Perhaps SPEs play a role in evaluating a student’s proficiency at recalling information and performing physical exam techniques. Participating in this type of evaluation procedure, at least the one proposed by the NBME, will require students to pay an estimated $1,000 to take the exam, and that doesn’t include the costs incurred to travel to select testing locations across the country. Whether performing this recall in front of a trained actor is worth the additional cost over current evaluation procedures seems a question worthy of serious consideration.

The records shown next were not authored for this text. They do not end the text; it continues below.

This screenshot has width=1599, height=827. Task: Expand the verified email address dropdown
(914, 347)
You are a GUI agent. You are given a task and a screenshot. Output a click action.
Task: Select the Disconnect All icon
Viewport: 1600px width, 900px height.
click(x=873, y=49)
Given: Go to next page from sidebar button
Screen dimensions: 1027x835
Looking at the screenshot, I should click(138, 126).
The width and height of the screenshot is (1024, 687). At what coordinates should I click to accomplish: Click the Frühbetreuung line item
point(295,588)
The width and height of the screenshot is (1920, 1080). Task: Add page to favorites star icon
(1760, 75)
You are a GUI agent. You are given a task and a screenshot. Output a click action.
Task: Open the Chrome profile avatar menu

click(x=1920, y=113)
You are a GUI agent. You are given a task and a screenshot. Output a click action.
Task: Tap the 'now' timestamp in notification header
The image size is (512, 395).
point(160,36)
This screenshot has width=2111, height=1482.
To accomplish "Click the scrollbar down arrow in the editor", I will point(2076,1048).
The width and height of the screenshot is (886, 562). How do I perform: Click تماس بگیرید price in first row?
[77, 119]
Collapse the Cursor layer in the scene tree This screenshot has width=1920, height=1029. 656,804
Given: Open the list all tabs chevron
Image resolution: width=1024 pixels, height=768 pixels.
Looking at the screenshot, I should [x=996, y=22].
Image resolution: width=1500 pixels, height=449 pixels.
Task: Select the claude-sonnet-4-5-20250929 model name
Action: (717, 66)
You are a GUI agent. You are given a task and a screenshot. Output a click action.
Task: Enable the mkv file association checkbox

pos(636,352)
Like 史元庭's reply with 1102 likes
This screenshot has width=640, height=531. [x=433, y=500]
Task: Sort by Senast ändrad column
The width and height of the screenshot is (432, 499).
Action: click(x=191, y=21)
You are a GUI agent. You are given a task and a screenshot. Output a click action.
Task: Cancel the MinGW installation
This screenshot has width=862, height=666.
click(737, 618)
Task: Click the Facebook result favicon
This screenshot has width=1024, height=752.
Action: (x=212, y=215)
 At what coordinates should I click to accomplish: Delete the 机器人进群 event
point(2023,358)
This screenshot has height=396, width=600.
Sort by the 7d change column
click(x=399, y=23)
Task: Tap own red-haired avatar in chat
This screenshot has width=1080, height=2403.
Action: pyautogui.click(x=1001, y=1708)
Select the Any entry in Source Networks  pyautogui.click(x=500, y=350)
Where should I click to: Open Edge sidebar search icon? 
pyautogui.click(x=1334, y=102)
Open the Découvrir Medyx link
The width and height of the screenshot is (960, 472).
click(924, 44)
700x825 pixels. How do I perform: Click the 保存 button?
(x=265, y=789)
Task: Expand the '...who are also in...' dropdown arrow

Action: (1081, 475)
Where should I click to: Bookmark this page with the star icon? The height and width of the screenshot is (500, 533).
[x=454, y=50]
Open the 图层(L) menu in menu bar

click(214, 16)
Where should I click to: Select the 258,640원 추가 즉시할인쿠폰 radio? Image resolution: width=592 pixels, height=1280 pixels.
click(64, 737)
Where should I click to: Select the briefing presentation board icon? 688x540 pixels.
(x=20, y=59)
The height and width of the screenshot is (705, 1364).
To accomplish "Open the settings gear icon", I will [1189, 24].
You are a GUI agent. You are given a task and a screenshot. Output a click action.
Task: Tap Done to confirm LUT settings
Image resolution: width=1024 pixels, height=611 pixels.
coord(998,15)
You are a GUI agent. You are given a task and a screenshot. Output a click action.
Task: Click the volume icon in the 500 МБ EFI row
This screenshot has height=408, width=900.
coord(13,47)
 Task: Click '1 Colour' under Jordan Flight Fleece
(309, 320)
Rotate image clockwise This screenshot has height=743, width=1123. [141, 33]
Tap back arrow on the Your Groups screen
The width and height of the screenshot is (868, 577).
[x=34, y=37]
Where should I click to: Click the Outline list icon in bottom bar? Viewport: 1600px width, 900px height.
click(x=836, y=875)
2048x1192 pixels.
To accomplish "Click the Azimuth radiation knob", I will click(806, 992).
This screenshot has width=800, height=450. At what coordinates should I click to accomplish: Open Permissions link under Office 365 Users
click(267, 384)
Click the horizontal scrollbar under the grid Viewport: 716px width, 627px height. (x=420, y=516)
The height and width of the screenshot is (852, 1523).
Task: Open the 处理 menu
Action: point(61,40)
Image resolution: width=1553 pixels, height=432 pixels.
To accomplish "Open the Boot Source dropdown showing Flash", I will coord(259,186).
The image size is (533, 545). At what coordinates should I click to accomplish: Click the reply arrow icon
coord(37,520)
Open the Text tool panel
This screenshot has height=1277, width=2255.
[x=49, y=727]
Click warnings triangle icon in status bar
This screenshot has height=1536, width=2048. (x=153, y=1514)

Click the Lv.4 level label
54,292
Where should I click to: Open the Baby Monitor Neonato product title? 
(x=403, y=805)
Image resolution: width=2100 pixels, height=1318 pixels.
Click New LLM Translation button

Certainly, medical licensing authorities can’t be blamed for their desires to incorporate licensing exams evaluating a physician’s efficacy in a clinical setting. The SPE, on the surface, appears to test a physician’s ability to interact with a patient and establish a comfortable relationship. By promoting this image, the exam implementers seem to appease educators’ desires to demonstrate their interest in physician–patient communication and effective clinical practice.

In its practical use, however, the SPE does little more than add another “hoop” for physicians-in-training to jump through in the process of medical education: an exam for which lists will be crammed, exam room procedures will be memorized and executed with precision, and exam review services will generate additional revenue. When the masks come off on the stage of the SPE, the exam is revealed to be just a test dressed up in physicians’ coats and patients’ gowns with a high price of admission and little evaluation efficacy beyond traditional examination procedures.
Troy Madsen is a fourth-year medical student at Johns Hopkins University.